# sysutils/grub2 patch for grub-mkconfig to work correctly



## free-and-bsd (Dec 8, 2014)

Those using sysutils/grub2 may have noticed that grub-mkconfig produces useless output. Now here is a patch correcting the configuration for FreeBSD in /usr/local/etc/grub.d/10_kfreebsd and it now produces usable grub.cfg -- at least on my system on ZFS root.
Would like to see how it works for other configurations.

UPDATED: updated the patch to apply less alterations, suggesting that what is there is there for a reason. So let it be there but serve our purpose.


----------



## woodsb02 (Dec 12, 2014)

The CBSD team use GRUB2. Might be a good idea to ask them if they have noticed this issue and used a similar patch?


----------



## free-and-bsd (Dec 12, 2014)

woodsb02 said:


> The PCBSD team use GRUB2. Might be a good idea to ask them if they have noticed this issue and used a similar patch?


Oh, since you've mentioned it, we also have this port sysutils/grub2-pcbsd. Maybe this issue is fixed there, I never tried, because this port pulls in a couple of dependencies I don't want on my system. Anyway, this patch is for a different port, sysutils/grub2. But whether or not it is needed I don't know, I've submitted a PR.

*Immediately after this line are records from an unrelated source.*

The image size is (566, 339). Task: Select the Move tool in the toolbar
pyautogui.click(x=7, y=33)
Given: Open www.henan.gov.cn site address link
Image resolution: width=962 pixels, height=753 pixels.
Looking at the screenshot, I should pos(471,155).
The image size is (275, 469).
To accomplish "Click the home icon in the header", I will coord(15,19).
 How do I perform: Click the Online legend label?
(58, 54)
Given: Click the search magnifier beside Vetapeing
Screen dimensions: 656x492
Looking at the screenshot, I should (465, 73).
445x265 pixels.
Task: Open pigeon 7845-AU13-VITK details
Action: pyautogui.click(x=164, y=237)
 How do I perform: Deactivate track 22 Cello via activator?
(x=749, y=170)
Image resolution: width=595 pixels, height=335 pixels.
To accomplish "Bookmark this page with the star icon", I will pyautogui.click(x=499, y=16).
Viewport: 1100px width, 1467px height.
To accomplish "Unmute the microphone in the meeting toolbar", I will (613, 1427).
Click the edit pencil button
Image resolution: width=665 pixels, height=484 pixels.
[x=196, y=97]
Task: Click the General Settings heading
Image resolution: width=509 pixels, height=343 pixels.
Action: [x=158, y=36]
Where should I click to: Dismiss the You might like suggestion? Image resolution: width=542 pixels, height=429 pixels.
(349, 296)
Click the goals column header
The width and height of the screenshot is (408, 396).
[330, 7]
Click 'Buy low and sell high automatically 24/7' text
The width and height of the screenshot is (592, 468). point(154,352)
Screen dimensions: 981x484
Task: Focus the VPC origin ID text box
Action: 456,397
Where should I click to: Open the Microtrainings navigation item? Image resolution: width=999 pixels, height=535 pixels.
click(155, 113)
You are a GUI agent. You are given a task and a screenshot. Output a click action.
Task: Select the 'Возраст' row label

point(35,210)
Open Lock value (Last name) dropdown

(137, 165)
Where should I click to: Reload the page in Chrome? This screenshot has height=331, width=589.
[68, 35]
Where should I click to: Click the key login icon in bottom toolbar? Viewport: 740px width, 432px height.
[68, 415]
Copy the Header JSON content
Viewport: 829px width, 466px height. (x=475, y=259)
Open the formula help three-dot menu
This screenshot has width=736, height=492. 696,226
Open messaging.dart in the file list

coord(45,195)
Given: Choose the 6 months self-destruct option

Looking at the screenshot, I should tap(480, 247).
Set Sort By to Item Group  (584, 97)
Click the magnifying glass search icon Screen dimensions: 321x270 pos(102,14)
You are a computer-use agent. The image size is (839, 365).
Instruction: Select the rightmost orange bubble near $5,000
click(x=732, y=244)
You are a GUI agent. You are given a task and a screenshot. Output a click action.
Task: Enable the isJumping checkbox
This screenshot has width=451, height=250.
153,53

Now as I understand it, the file in question may be meant _not_ for FreeBSD itself, but for GNU/Linux (namely Debian) running the kFreeBSD kernel. In which case this patch is not welcome there, but in that case, in addition to 10_kfreebsd file there may be created a separate file named, say, 20_freebsd, to search for a native FreeBSD system running kFreeBSD (in GRUB2 terms) kernel. And perhaps the GNU folks leave such things to the FreeBSD port maintainers. I don't entirely follow their logic in the GRUB2 scripts, seeing that grub-mkconfig produces almost garbage and even back in my Linux days I had to create my configuration by hand. Which was also a recommended way of doing it as per HOWTOs...


----------